> _Work order 1_
Answer each question from the article on GPT-5 hallucinations, one line per letter.
(a) How often did the Reddit user find GPT-5 giving wrong information on basic facts?
(b) According to the September 5 OpenAI post, what do most evaluations encourage rather than honesty about uncertainty?
(c) What GDP did the chatbot list for Poland, and what is the figure per the International Monetary Fund?
> _Work order 2_
Summarize the article on GPT-5 hallucinations in two sentences.

*** Opening of Given text ***

It's been just over a month since OpenAI dropped its long-awaited GPT-5 large language model (LLM) — and it hasn't stopped spewing an astonishing amount of strange falsehoods since then.
From the AI experts at the Discovery Institute's Walter Bradley Center for Artificial Intelligence and irked Redditors on r/ChatGPTPro, to even OpenAI CEO Sam Altman himself, there's plenty of evidence to suggest that OpenAI's claim that GPT-5 boasts "PhD-level intelligence" comes with some serious asterisks.
In a Reddit post, a user realized not only that GPT-5 had been generating "wrong information on basic facts over half the time," but that without fact-checking, they may have missed other hallucinations.
The Reddit user's experience highlights just how common it is for chatbots to hallucinate, which is AI-speak for confidently making stuff up. While the issue is far from exclusive to ChatGPT, OpenAI's latest LLM seems to have a particular penchant for BS — a reality that challenges the company's claim that GPT-5 hallucinates less than its predecessors.
In a recent blog post about hallucinations, in which OpenAI once again claimed that GPT-5 produces "significantly fewer" of them — the firm attempted to explain how and why these falsehoods occur.
"Hallucinations persist partly because current evaluation methods set the wrong incentives," the September 5 post reads. "While evaluations themselves do not directly cause hallucinations, most evaluations measure model performance in a way that encourages guessing rather than honesty about uncertainty."
Translation: LLMs hallucinate because they are trained to get things right, even if it means guessing. Though some models, like Anthropic's Claude, have been trained to admit when they don't know an answer, OpenAI's have not — thus, they wager incorrect guesses.
As the Reddit user indicated (backed up with a link to their conversation log), they got some massive factual errors when asking about the gross domestic product (GDP) of various countries and were presented by the chatbot with "figures that were literally double the actual values."
Poland, for instance, was listed as having a GDP of more than two trillion dollars, when in reality its GDP, per the International Monetary Fund, is currently hovering around $979 billion. Were we to wager a guess, we'd say that that hallucination may be attributed to recent boasts from the country's president saying its economy (and not its GDP) has exceeded $1 trillion.
"The scary part? I only noticed these errors because some answers seemed so off that they made me suspicious," the user continued. "For instance, when I saw GDP numbers that seemed way too high, I double-checked and found they were completely wrong."

*** Close of Given text ***
*** Opening of Supplied data ***

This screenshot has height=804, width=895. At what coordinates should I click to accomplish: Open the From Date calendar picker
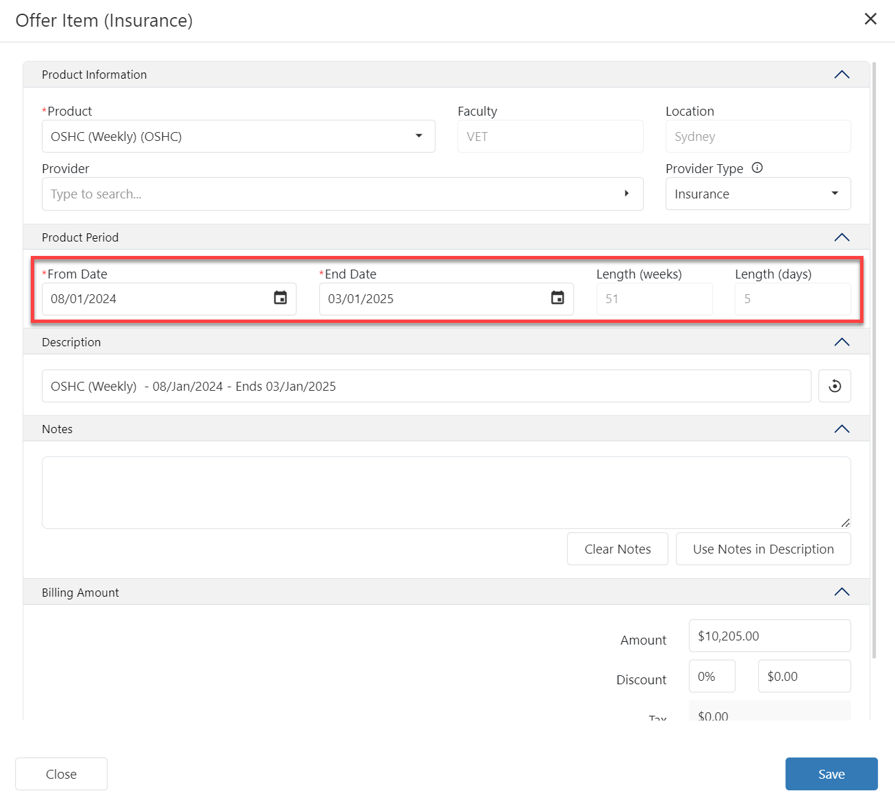[280, 298]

*** Close of Supplied data ***

> _Task answer 1_
(a) Over half the time.
(b) Guessing.
(c) More than two trillion dollars; around $979 billion.

> _Task answer 2_
In the month since its release, OpenAI's GPT-5 has produced many strange falsehoods, which challenges the company's claim that it hallucinates less than its predecessors. A Reddit user found it gave wrong information on basic facts over half the time, including GDP figures double the actual values, while an OpenAI post from September 5 said hallucinations persist partly because evaluation methods encourage guessing rather than honesty about uncertainty.